→ CONSIGNE: Reprenez, s'il vous plaît, le passage fourni sur la directive 64/427 et prolongez-le après sa dernière phrase.

→ PASSAGE FOURNI:
16 Ces mesures transitoires doivent consister principalement à admettre comme condition suffisante pour l'accès aux activités en cause dans les États membres d'accueil connaissant une réglementation de cette activité l'exercice effectif de la profession dans le pays de provenance pendant une période raisonnable et assez rapprochée dans le temps dans le cas où une formation préalable n'est pas requise pour garantir que le bénéficiaire possède des connaissances professionnelles équivalentes à celles
qui sont exigées des nationaux (5).
17 Les articles de la directive 64/427 utiles à la solution des litiges au principal sont les suivants:
Article 3:
«Lorsque, dans un État membre, l'accès à l'une des activités mentionnées à l'article premier paragraphe 2 [activités non salariées de transformation relevant des classes 23-40 CITI (industrie ou artisanat)], ou l'exercice de celles-ci, est subordonné à la possession de connaissances et d'aptitudes générales, commerciales ou professionnelles, cet État membre reconnaît comme preuve suffisante de ces connaissances et aptitudes l'exercice effectif dans un autre État membre de l'activité considérée:
a) soit pendant six années consécutives à titre indépendant ou en qualité de dirigeant chargé de la gestion de l'entreprise;
b) soit pendant trois années consécutives à titre indépendant ou en qualité de dirigeant chargé de la gestion de l'entreprise, lorsque le bénéficiaire peut prouver qu'il a reçu, pour la profession en cause, une formation préalable d'au moins trois ans sanctionnée par un certificat reconnu par l'État ou jugée pleinement valable par un organisme professionnel compétent;
c) soit pendant trois années consécutives à titre indépendant lorsque le bénéficiaire peut prouver qu'il a exercé à titre dépendant la profession en cause pendant cinq ans au moins;
d) soit pendant cinq années consécutives dans des fonctions dirigeantes, dont un minimum de trois ans dans des fonctions techniques impliquant la responsabilité d'au moins un secteur de l'entreprise, lorsque le bénéficiaire peut prouver qu'il a reçu, pour la profession en cause, une formation préalable d'au moins trois ans sanctionnée par un certificat reconnu par l'État ou jugée comme pleinement valable par un organisme professionnel compétent.
Dans les cas visés aux litteras a) et c) ci-dessus, cette activité ne doit pas avoir pris fin depuis plus de 10 ans à la date du dépôt de la demande prévu à l'article 4 paragraphe 3.»

→ EXTRAITS DE DONNÉES:
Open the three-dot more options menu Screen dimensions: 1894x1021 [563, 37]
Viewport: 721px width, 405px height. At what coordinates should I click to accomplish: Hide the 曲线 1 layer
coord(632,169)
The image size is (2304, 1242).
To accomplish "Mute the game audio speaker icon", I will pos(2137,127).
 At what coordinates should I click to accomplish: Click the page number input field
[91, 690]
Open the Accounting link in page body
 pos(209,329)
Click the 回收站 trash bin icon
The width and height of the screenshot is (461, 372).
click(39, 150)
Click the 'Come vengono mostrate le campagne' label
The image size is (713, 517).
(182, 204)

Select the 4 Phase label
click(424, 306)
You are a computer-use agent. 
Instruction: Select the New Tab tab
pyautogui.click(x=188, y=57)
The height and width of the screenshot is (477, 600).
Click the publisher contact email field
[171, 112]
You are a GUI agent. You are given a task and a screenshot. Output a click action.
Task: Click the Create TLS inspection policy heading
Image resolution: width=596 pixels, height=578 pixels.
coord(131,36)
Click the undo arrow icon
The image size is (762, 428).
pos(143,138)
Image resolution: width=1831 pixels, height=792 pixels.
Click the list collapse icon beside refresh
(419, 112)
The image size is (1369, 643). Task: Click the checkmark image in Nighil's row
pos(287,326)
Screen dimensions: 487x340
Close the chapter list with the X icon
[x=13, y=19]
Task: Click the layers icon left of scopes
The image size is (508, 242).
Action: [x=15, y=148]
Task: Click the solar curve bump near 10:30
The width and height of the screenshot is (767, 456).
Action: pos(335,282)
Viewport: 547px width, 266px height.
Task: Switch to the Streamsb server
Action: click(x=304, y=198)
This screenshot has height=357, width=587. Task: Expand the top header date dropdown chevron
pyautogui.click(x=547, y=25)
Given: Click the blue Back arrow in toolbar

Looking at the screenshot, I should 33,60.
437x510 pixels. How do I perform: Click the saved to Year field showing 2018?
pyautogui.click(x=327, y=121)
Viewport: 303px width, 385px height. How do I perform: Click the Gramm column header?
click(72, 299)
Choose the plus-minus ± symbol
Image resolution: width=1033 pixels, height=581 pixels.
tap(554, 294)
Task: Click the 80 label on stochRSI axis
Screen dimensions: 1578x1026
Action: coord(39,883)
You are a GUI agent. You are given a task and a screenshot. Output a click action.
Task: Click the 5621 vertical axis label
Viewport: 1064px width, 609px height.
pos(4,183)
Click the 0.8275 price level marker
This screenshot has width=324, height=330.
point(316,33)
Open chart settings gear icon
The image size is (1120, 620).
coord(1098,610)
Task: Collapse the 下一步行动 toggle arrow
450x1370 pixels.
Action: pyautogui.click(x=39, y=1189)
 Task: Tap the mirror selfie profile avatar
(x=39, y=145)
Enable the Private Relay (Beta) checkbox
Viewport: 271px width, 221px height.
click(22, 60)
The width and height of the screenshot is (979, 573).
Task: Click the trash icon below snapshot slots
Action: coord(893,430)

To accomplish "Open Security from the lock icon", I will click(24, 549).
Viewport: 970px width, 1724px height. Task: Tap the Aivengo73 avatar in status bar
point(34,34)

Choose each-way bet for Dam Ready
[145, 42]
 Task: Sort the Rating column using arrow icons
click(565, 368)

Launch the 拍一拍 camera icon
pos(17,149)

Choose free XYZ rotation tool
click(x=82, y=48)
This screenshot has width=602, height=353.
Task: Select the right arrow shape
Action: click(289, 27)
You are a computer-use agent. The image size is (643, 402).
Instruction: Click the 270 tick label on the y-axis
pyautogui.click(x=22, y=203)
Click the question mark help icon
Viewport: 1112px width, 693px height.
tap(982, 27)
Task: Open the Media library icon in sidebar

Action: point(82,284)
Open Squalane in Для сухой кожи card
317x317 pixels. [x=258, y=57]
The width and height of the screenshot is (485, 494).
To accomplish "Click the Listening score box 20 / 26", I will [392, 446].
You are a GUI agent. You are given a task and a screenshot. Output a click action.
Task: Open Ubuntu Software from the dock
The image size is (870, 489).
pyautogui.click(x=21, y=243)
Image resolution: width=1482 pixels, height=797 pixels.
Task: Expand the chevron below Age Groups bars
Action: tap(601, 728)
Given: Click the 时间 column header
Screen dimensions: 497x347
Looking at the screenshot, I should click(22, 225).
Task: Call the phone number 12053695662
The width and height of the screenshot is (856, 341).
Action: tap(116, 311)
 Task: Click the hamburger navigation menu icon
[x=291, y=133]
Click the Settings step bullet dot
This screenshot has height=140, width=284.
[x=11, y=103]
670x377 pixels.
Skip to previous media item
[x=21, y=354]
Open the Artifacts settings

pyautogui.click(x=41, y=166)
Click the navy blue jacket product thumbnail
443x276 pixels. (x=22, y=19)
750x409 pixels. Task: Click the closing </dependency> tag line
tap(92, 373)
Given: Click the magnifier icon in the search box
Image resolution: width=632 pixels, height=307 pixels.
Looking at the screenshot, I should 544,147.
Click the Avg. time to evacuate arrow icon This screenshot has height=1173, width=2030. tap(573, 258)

→ RÉPONSE À LA CONSIGNE:
Article 4
«Pour l'application de l'article 3:
1. Les États membres dans lesquels l'accès à l'une des professions mentionnées à l'article premier paragraphe 2, ou l'exercice de cette activité, est subordonné à la possession de connaissances et aptitudes générales, commerciales ou professionnelles, informent avec l'aide de la Commission les autres États membres des caractéristiques essentielles de la profession (description de l'activité de ces professions).
2. L'autorité compétente désignée à cet effet par le pays de provenance atteste les activités professionnelles qui ont été effectivement exercées par le bénéficiaire ainsi que leur durée. L'attestation est établie en fonction de la monographie professionnelle communiquée par l'État membre dans lequel le bénéficiaire veut exercer la profession de manière permanente ou temporaire.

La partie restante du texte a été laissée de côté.